There’s no question that favouritism is a bad management practice: It breeds resentment, destroys employee morale, and creates disincentives for good performance. Once employees see that benefits flow from being on the manager’s good side — rather than from doing a great job — there’s little point in working hard. And favouritism leads to lost productivity, as employees who aren’t getting the plum assignments spend more and more time gossiping and griping about how unfair the system is rather than doing their work.

The day wasn’t a complete bust, I searched for some jobs, I found one that I’ll be applying to and also an apprenticeship. I should complete the applications tomorrow. I’m feeling optimistic and already imagining telling my current employers to get lost. Also fantasising about encouraging the call centre workers who are on the phones to apply to other jobs, screwing over the company.

My mum is till unhappy about my hair but she bought me a face mask (she picked it up for £1), I feel my skin does look better. Might make this a regular thing but with proper masks.

Had an argument with my sister, as soon as she got home, she took the remote and changed the channel.

Shots fired (again)

I went through the day being mostly anonymous, I noticed an email from the HR department a few days ago and thought I may as well drop an email since they’re inviting people to do so. I brought up that I thought it was unfair that Stacy was given what was effectively a promotion without an interview or assessment when similar roles require exactly that. I also stated when raised with my manager that she only explained why I didn’t get the role and not why Stacy was suited to it above my other colleagues who had seniority and other merits. There were 3 short paragraphs, I made a sound logical argument and it’s what I should lean on if this goes further.

A reply was received after around 3 hours, I was told my line manager was consulted and she then discussed with the call centre head (my former manager) and he would then discuss with me. It was a bit suspicious that he started emailing me after this about work stuff, he hasn’t done that for a long time. I’m going to feel uncomfortable during the meeting I get with him since I’m not sure what more there is to be said.

On my own for the late shift, I almost fucked up, forgot to check one of the systems, a guy accidentally reminded me. Fortunately all went well. Playing a dangerous game to make myself look better but it’s not really wrong if my enemy is playing the same trick.

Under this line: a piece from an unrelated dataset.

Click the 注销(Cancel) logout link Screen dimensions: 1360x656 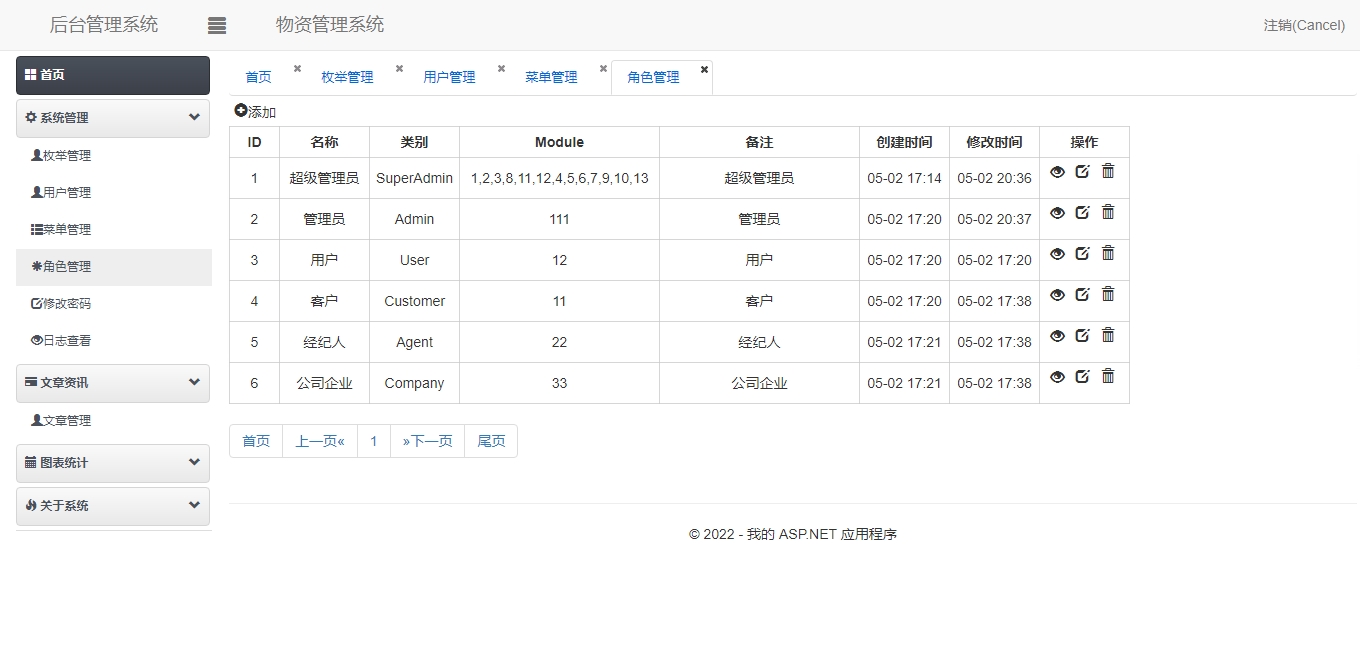click(1304, 26)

Ate Belgian chocolate cookies because I needed a pick-me-up.

Older gay guy at work held open a door for me and made a joke.

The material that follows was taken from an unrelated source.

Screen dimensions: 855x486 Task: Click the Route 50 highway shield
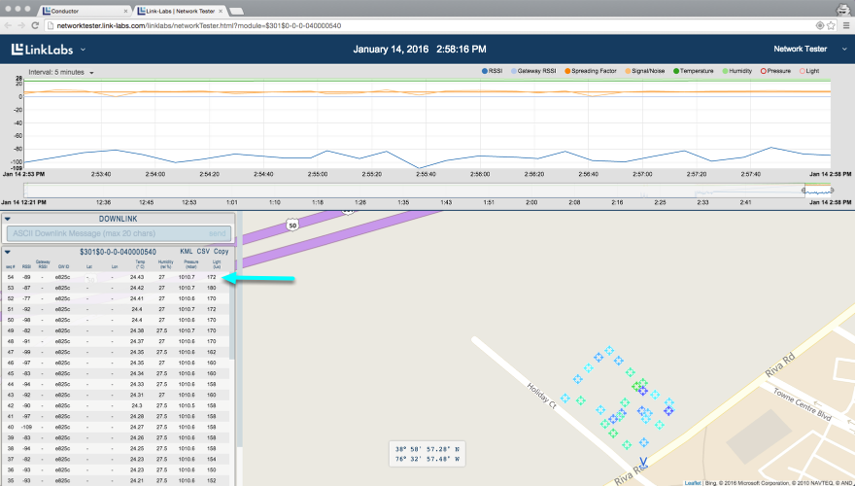291,225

Watched Last Week Tonight and skimmed through comic books.

My mum hates me hair. Says I look like her or an old woman.

 

The tables are nearing a 180 degree turn

Despite not needing to wake until 10pm and getting more than 10 hours solid sleep, I’m finding it difficult to wake. I eventually arose, showered, ate, put on some mostly clean clothes and departed for work. I’m still doing the “oldest” emails in the queue, it’s pretty much one of the worst ones to be on but I’m still tearing through it will ease and hitting my target within 4 hours. The remainder of my shift is just spent relaxing, mostly bored though, resorted to playing Hearthstone.

Another female who joined the team after me was given the responsibility of training new people on emails. Annoyed I didn’t get to train even one person. Various higherups informed Stacy of a new upcoming vacancy, it’s a nice little job and step towards the big leagues. This once again confirms my theories, not that I needed any more confirmation. Good news on this front is that the errors I’m logging are actually being fed back to her (by our team coach, I knew she at least hadn’t drunk the Kool-aid).

Everyone is pals on facebook, they talk outside of work, it’s infuriating, I don’t even want to be part of the group.

Hearthstone barely uses any mobile data, it’s amazing.

My life outside of work is mostly non existent right now. I won’t be attending any football games in the near future, might look into clubs to join again. Hoping to arrange laser on my hands/arms soon.